# Вопросы по тексту:
• A. Выпишите из текста о курении все предложения, в которых встречается слово «никогда».
• B. От чего, согласно тексту о курении, был зависим рассказчик?
• C. Переведите на английский язык предложение из текста о курении: «Мне не хочется этого по простой причине: я вспоминаю курение не через розовые очки, которые мне навязало общество, а так, как это было в действительности, когда я курил».

____ Предложенный отрывок

Беседа всегда заканчивается словами курильщика: «Настоящее отличие в том, что я никогда не был героинщиком. У меня была никотиновая зависимость, и я знаю, чего лишаюсь». Это самый важный момент. Я никогда не был героинщиком и благодарю свою звезду, что никогда им не стану. Но я был зависим от никотина. И курильщики, и бывшие курильщики часто говорят мне: «Не могу поверить, что вам никогда не хочется закурить хотя бы одну сигарету». Мне не хочется этого по простой причине: я вспоминаю курение не через розовые очки, которые мне навязало общество, а так, как это было в действительности, когда я курил.

________
____ Предоставленные данные

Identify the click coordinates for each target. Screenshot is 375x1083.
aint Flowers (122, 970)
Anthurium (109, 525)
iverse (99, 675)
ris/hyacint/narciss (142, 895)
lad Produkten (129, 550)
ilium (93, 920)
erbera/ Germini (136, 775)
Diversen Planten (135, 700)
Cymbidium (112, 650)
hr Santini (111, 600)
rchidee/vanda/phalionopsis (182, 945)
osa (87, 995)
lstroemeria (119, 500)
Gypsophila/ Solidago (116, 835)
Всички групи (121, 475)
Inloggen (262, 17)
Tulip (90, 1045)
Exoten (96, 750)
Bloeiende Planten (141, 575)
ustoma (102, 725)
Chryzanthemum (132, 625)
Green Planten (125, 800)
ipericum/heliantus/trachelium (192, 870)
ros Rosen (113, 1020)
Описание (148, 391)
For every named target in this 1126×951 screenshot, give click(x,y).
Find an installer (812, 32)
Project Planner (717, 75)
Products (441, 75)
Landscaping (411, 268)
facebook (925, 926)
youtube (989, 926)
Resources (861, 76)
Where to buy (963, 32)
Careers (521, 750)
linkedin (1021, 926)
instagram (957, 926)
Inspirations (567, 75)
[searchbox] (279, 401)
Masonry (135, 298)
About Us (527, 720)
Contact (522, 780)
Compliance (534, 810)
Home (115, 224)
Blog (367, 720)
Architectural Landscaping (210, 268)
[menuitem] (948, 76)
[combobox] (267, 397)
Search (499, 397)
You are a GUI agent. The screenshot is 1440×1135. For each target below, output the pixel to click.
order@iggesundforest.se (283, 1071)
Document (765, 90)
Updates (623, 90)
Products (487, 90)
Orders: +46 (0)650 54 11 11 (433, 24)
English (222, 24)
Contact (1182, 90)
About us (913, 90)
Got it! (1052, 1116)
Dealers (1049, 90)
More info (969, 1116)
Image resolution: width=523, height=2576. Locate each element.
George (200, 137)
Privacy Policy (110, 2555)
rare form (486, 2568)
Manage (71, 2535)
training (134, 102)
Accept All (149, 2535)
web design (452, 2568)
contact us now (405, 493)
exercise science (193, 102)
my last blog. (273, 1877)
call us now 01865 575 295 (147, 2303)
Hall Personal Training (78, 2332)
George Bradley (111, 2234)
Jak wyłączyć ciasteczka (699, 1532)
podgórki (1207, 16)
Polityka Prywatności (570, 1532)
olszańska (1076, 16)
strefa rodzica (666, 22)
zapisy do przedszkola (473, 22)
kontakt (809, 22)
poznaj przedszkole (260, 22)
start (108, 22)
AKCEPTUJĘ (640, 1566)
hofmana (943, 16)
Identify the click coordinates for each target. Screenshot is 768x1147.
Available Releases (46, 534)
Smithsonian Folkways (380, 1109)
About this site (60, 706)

________

# Ответы по заданиям:
• A.
- Беседа всегда заканчивается словами курильщика: «Настоящее отличие в том, что я никогда не был героинщиком.
- Я никогда не был героинщиком и благодарю свою звезду, что никогда им не стану.
- И курильщики, и бывшие курильщики часто говорят мне: «Не могу поверить, что вам никогда не хочется закурить хотя бы одну сигарету».

• B. От никотина.

• C. I don't want it for a simple reason: I remember smoking not through the rose-colored glasses that society forced on me, but the way it really was when I smoked.